Express $x^8-x$ as a product of irreducibles in $\Bbb Z_2[x]$.

Work so far:

$$x^8 - x = x(x^7 - 1) = x(x - 1)(x^6+x^5+x^4+x^3+x^2+x+1)$$

From here, I think the Zeros of an Irreducible over a splitting field Theorem would be the method. I am unsure how to proceed

user26857
  • 52,094
jensen
  • 31
  • I believe that $x^8-x$ is identically zero in $\mathbb{Z}_2$. – Darío G Mar 16 '16 at 07:13
  • 2
    @user27454 There is a difference between the polynomial $x^8 - x$ and the function $x \mapsto x^8 - x$. It's just that over $\Bbb Z, \Bbb Q, \Bbb R$ and $\Bbb C$ you never notice the difference like you do in $\Bbb Z_n$. In other words, while functions are uniquely determined by what they assign every element to, polynomials are not. – Arthur Mar 16 '16 at 07:18
  • 1
    You could also go the other way, and find all cubics that are irreducible by using brute force, since if a cubic factors than it must have a linear factor. If the cubic has no linear factor, then its irreducible. – Nikolas Wojtalewicz Mar 16 '16 at 07:43

1 Answers1

6

Note that $$ (x^3+x^2+1)(x^3+x+1)=x^6+x^5+x^4+x^3+x^2+x+1 $$ over $\mathbb{Z}_2$, and those cubics are irreducible as they have no roots in $\mathbb{Z}_2$.

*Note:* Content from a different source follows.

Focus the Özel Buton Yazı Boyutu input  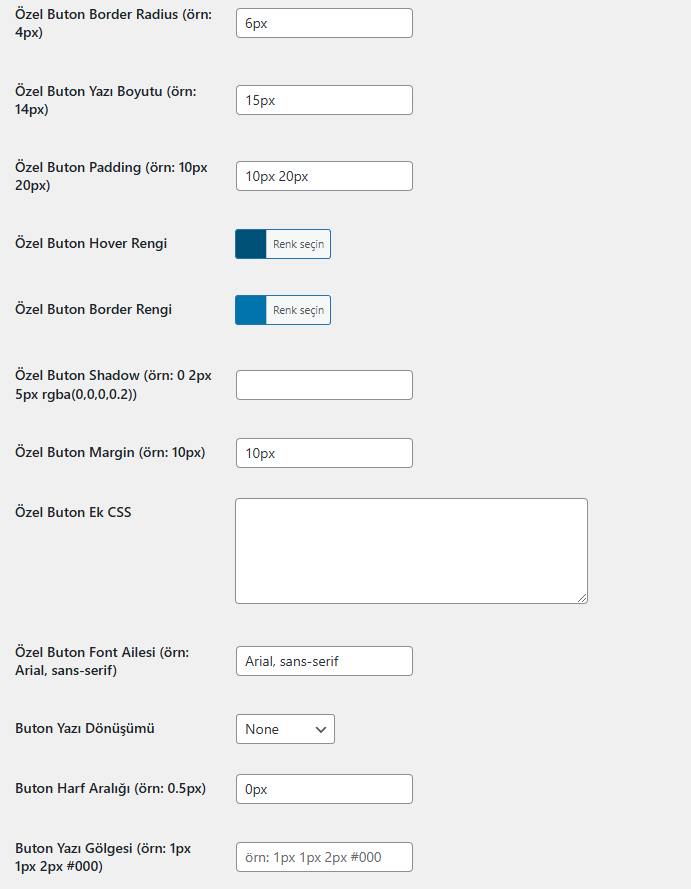pyautogui.click(x=324, y=100)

In general, $X^{q^n}-X$ is the product of all monic irreducibles over $\mathbb{F}_q$ with degree dividing $n$, so in this case, $X^8-X=X^{2^3}-X$ is the product of all monic irreducibles over $\mathbb{Z}_2$ with degree dividing $3$. You factored out the two monic irreducibles of degree $1$, so it made sense to look for the monic irreducibles of degree $3$, which would give the factorization.